Commenting on the need for legislative relief, INS stated that this section would have the immediate effect of adding 60 additional staff from one day to the next. Under ordinary circumstances, the recruitment and training of 60 additional people would consume more than a year.

The Committee feels that this section will contribute greatly to the efficiency of the naturalization process, eliminate useless requirements and insure that the bona fides of applicants are reliably established. It is estimated that this section alone will save the government over $1 million in 1982.

SECTION 16-RETENTION OF NATURALIZATION FEES BY STATES

Section 16 amends section 344(c) of the INA to permit state courts with jurisdiction to naturalize aliens to retain one-half of the naturalization fees collected in each fiscal year up to $20,000, rather than the present one-half of such fees up to $3,000. The Committee believes that the amount which state naturalization courts may retain under the current law is clearly inadequate to compensate them for their services and that an increase is necessary in order to assure that these courts do not withdraw from the naturalization process.

Since the original enactment of the fee formula in 1952, there has been a substantial increase both in the volume of naturalization and in the costs associated with processing petitions.

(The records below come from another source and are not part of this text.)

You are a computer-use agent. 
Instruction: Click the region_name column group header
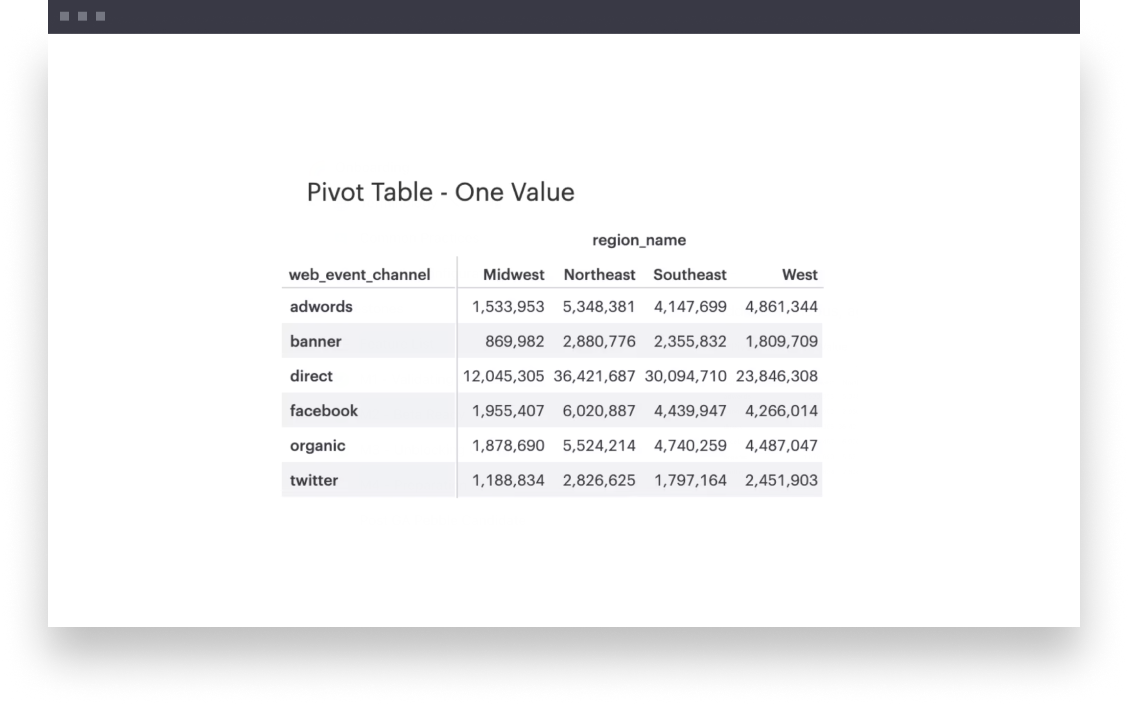point(639,240)
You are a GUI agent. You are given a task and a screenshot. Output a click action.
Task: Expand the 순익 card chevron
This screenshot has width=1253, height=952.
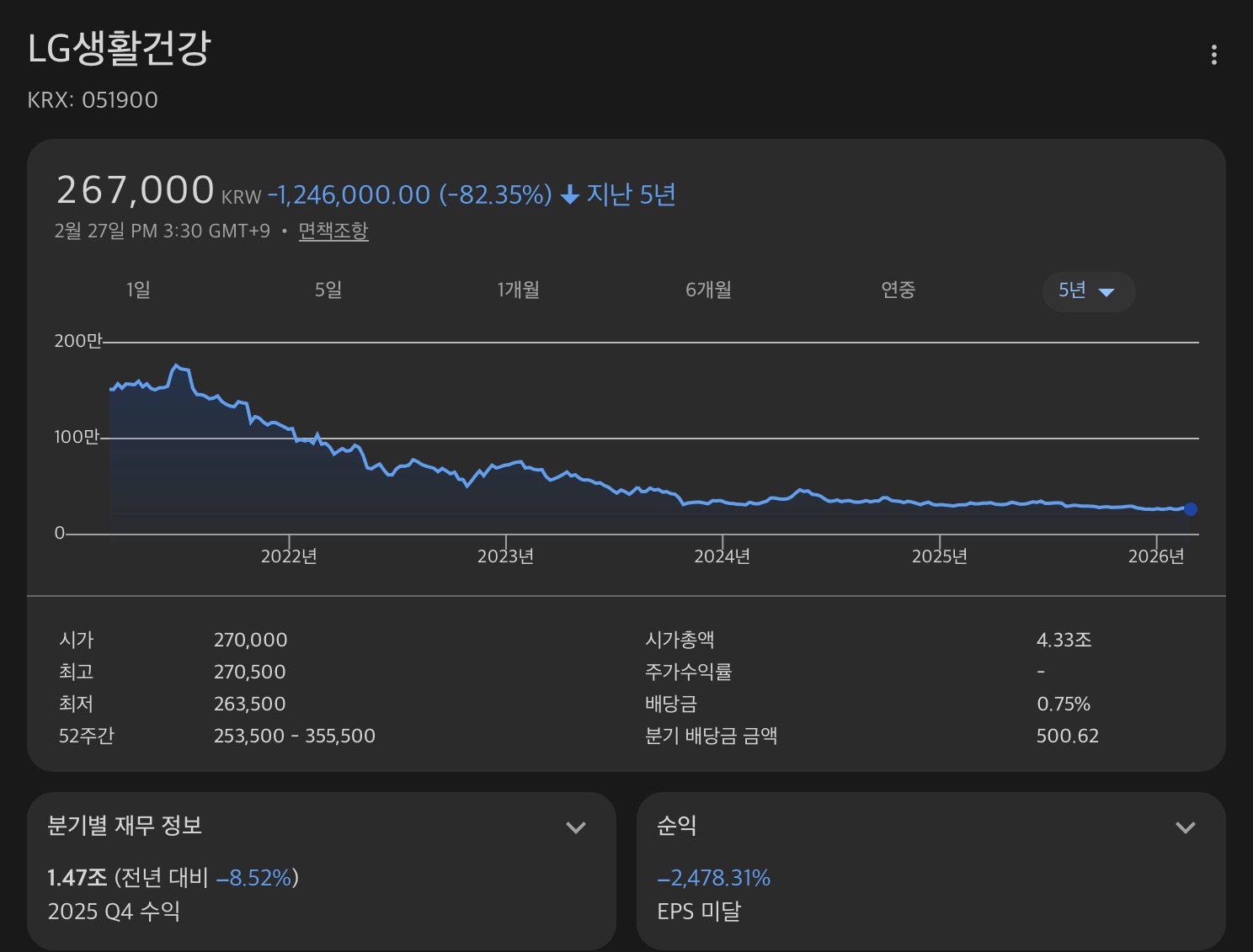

At the same time, growing naturalization backlogs make it imperative that state courts continue to assist federal courts in handling these applications. It is equally evident that since the state courts are performing a federal function, they should be reimbursed for the costs they incur.

The Committee has previously considered proposals to increase the amount of naturalization fees permitted to be retained by state courts. In the 92nd Congress the Committee favorably reported

17 Hearings on INS Efficiency, p. 60.